-NOTES:
-NOTES:
- 37 (base 8) = 31 (base 10) (LAST CONTROL CHAR)
- 40 (base 8) = 32 (base 10) (FIRST PRINTABLE ASCII)
- 176 (base 8) = 126 (base 10) (LAST PRINTABLE ASCII)
- 177 (base 8) = 127 (base 10) (DEL)
- 200 (base 8) = 128 (base 10)
- 237 (base 8) = 159 (base 10)
- 240 (base 8) = 160 (base 10) (FIRST EXTRA PRINTABLE)
- 377 (base 8) = 255 (base 10) (LAST EXTRA PRINTABLE)
- 400 (base 8) = 256 (base 10)
-
- Traditional ASCII 0 - 127 (octal 0 - 177)
- Printable ASCII 32 - 126 (octal 40 - 176)

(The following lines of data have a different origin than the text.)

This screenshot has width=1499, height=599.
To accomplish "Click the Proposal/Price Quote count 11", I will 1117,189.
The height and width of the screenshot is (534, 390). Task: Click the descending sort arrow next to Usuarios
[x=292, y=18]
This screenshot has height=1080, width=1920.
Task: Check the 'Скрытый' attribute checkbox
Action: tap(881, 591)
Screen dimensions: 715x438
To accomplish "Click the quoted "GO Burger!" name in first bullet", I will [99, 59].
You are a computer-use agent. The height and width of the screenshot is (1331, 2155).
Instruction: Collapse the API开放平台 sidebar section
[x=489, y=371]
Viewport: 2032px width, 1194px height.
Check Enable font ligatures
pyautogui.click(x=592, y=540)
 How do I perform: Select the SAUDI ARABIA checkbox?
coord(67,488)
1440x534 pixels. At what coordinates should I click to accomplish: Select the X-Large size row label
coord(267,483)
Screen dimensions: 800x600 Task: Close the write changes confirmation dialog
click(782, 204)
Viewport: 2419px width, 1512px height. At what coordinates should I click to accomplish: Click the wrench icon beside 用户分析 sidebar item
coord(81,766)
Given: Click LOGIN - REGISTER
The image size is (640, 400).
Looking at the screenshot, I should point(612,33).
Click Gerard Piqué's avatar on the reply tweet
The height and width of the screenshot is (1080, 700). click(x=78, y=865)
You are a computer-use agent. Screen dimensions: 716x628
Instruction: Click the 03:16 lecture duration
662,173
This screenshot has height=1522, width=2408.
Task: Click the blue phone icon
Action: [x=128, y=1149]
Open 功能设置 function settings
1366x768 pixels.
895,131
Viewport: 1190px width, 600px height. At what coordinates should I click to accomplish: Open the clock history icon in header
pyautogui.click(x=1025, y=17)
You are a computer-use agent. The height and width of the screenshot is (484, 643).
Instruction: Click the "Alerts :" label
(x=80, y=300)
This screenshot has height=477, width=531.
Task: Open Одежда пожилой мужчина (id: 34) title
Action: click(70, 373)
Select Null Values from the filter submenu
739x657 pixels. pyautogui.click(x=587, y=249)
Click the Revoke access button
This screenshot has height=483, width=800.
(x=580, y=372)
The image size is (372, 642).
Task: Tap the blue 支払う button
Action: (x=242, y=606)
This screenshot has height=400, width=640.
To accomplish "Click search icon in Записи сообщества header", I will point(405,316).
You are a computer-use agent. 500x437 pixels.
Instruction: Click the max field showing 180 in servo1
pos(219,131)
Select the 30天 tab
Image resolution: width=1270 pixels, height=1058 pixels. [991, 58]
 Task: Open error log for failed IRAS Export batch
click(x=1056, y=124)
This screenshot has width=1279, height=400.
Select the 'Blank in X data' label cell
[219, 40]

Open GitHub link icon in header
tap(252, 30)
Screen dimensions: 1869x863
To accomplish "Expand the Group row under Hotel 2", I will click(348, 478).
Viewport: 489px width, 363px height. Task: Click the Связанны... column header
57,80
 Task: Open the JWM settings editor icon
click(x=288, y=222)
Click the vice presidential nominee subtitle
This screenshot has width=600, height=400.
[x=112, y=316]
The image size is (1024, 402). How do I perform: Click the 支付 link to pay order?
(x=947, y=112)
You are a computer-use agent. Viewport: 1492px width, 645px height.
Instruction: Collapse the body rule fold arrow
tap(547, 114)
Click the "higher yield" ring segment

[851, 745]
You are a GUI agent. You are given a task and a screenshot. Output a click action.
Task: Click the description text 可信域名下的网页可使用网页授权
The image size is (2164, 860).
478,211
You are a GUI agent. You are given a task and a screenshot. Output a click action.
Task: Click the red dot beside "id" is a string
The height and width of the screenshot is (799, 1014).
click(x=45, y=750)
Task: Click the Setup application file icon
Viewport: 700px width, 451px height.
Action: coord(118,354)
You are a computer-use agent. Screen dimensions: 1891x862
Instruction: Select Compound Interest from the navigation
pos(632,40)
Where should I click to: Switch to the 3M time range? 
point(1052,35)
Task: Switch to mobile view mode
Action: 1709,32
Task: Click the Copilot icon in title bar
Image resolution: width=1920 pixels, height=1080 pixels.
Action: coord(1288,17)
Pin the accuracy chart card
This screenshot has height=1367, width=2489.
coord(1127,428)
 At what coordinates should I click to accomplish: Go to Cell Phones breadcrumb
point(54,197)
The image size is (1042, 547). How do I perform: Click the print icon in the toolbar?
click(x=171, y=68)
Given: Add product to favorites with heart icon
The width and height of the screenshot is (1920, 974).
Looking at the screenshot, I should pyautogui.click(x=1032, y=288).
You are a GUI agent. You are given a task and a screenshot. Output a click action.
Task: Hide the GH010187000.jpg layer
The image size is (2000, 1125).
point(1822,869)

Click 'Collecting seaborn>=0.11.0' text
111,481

- Additional Printables for ISO Latin 1 160 - 255 (octal 240 - 377)
-
- 240 (160) is the first character of the extra 7-bit printable characer
- range, sometimes used as the no-break space, but the regular expression
- ranges are broken up at 240 only because RH 7.2 PHP seemed to have
- problems otherwise - this is a PHP/preg issue, NOT a charset issue
-
- So supposedly printable chars in an 8859 charset are 32-126 (octal 40-176)
- and 160/161-255 (octal 240/241-377))
-
- So checking for the range between the two makes sense (128-159 or octal 200-237)
- (wait, no, to skip DEL too, it's 127-159 (octal 177-237))
-
- But why not for 0-31 (octal 0-37) and DEL (127 or 177 octal)????
- (or do we need a new fxn that detects *printable* 7-bit chars?)
- (if we do, note that some control characters are "printable",
- notably the CR, LF and TAB characters)
-
- And why is 241-377 octal considered 8-bit for iso 8859??? Isn't it
- the opposite for iso 8859???? aren't these 7 bit characters?
- see http://www.cs.tut.fi/~jkorpela/chars.html#latin1
- Uh, well, anything more than 127 (octal 177) takes 8 bits to represent
- but errrrr, these are simple non-multibyte characters, right? but
- maybe this "is 8-bit" business is NOT the same as "is multibyte"????
-
- That begs the question how this fxn is actually used - what's its purpose?